Bitung, Sulut | Tribuneindonesia.com,
Jajaran Satuan Reserse Narkoba (Satresnarkoba) Polres Bitung berhasil mengungkap kasus peredaran obat keras jenis Trihexypenidyl atau yang biasa dikenal dengan sebutan Heximer. Rabu (10/09/25).
Diketahui, pengungkapan tersebut bermula dari informasi masyarakat yang resah dengan maraknya peredaran obat terlarang di wilayah Kota Bitung.
Sementara itu, pengungkapan kasus ini dipimpin langsung oleh Kepala Satuan Narkoba, IPTU Trivo Datukramat, S.H., M.H., bersama dengan KBO Satresnarkoba IPDA Abdul K. Mahalieng, S.H., dan timnya.
Operasi yang intensif tersebut berhasil mengamankan seorang terduga pelaku pada Senin (8/9) lalu, setelah melalui serangkaian penyelidikan mendalam.
Selain itu, terduga pelaku yang berinisial GB alias Gio, merupakan warga Kelurahan Girian Indah, Kecamatan Girian, Kota Bitung.
Penangkapan dilakukan di Kelurahan Sagerat Weru, Kecamatan Matuari, tepatnya di area Perumahan Sagerat Lama, sekitar pukul 15.30 WITA.
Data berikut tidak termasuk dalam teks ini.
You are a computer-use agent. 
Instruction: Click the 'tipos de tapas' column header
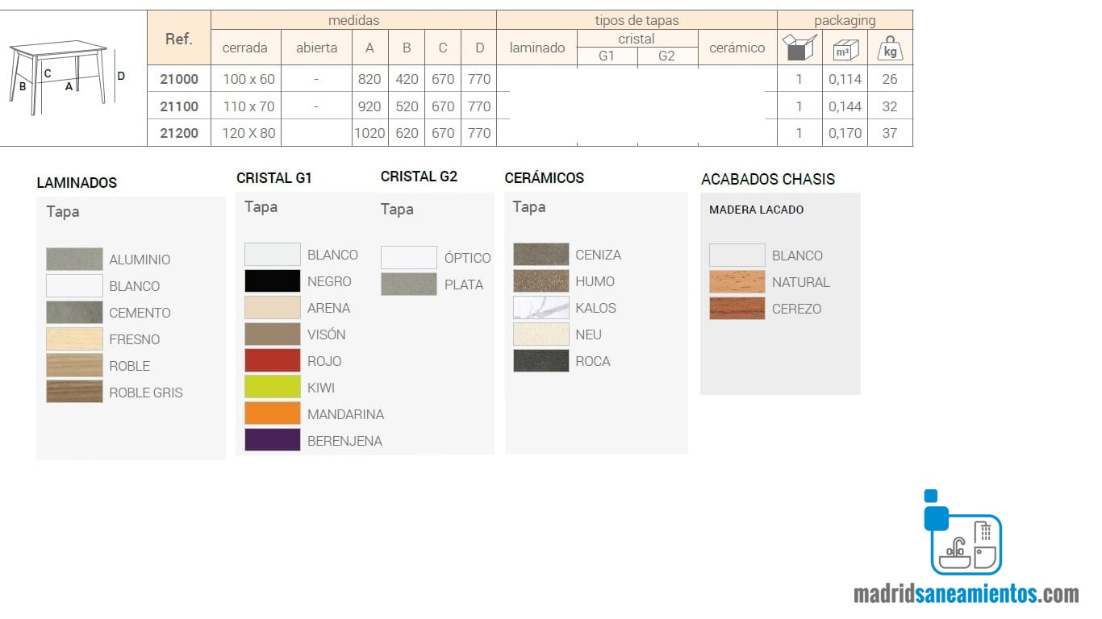(x=637, y=20)
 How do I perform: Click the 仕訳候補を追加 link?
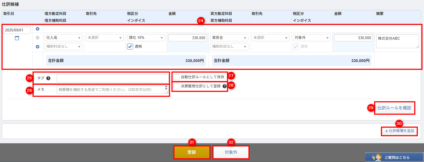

Saat penangkapan, polisi menemukan barang bukti yang signifikan. Dari tangan pelaku, berhasil disita sebanyak 2.051 butir obat keras jenis Trihexypenidyl dan satu unit telepon genggam.
Barang bukti tersebut ditemukan di dalam bagasi motor milik pelaku, yang tersimpan dalam sebuah paket kiriman.
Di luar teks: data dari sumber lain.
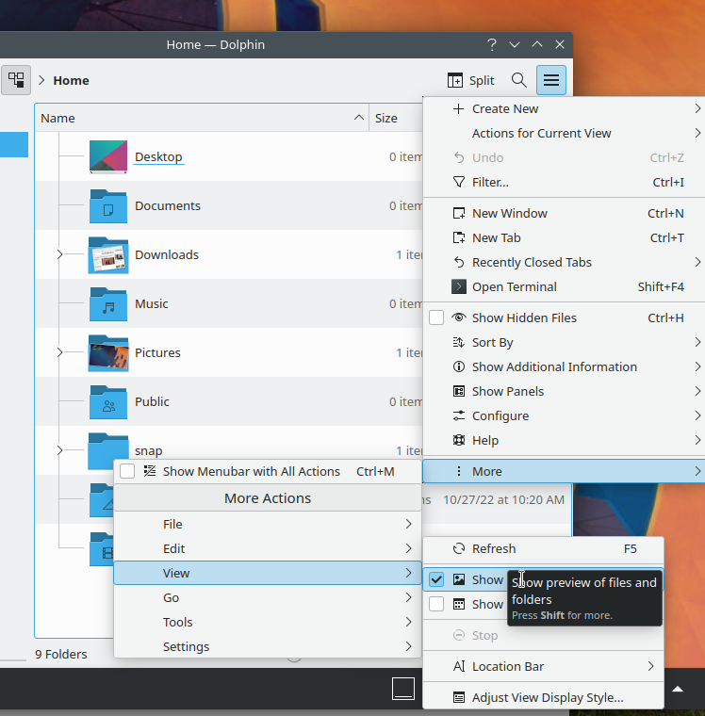This screenshot has height=716, width=705.
Task: Enable Show Menubar with All Actions
Action: [127, 471]
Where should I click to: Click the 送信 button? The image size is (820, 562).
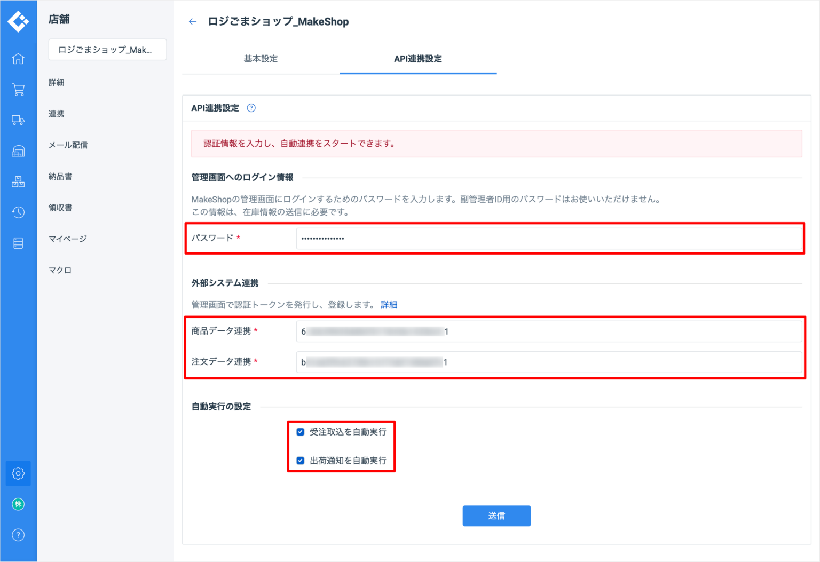tap(496, 516)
Kapolres Bitung, AKBP Albert Zai, S.I.K., M.H., melalui Kasat Resnarkoba IPTU Trivo Datukramat, menjelaskan bahwa terduga pelaku mengakui telah menerima kiriman paket obat keras tersebut sebanyak empat kali.
Barang-barang ini didapat melalui pesanan dari akun media sosial Facebook dengan nama samaran “Bruno.”
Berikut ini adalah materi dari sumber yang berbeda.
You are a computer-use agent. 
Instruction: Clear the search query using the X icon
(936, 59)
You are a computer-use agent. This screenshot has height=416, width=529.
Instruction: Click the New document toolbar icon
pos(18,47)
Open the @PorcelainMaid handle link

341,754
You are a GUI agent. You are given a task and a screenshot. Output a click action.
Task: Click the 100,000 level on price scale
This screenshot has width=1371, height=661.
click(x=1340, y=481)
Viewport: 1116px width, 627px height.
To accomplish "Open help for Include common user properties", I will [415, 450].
Sebagai imbalan, pelaku mendapatkan 100 butir obat keras Trihexypenidyl dari setiap paket yang diterimanya.
Obat-obatan tersebut kemudian ia jual kembali dengan harga yang cukup tinggi, yaitu Rp50.000 untuk setiap lima butir.
Praktik ini menunjukkan jaringan peredaran yang terstruktur dan meresahkan.
Saat ini, terduga pelaku beserta seluruh barang bukti telah diamankan di Mako Polres Bitung untuk menjalani pemeriksaan lebih lanjut.
Atas perbuatannya, GB akan dijerat dengan Pasal 435 subs Pasal 436 ayat (2) Undang-Undang Republik Indonesia Nomor 17 Tahun 2023 tentang Kesehatan, yang mengatur terkait peredaran obat tanpa izin. (Kiti)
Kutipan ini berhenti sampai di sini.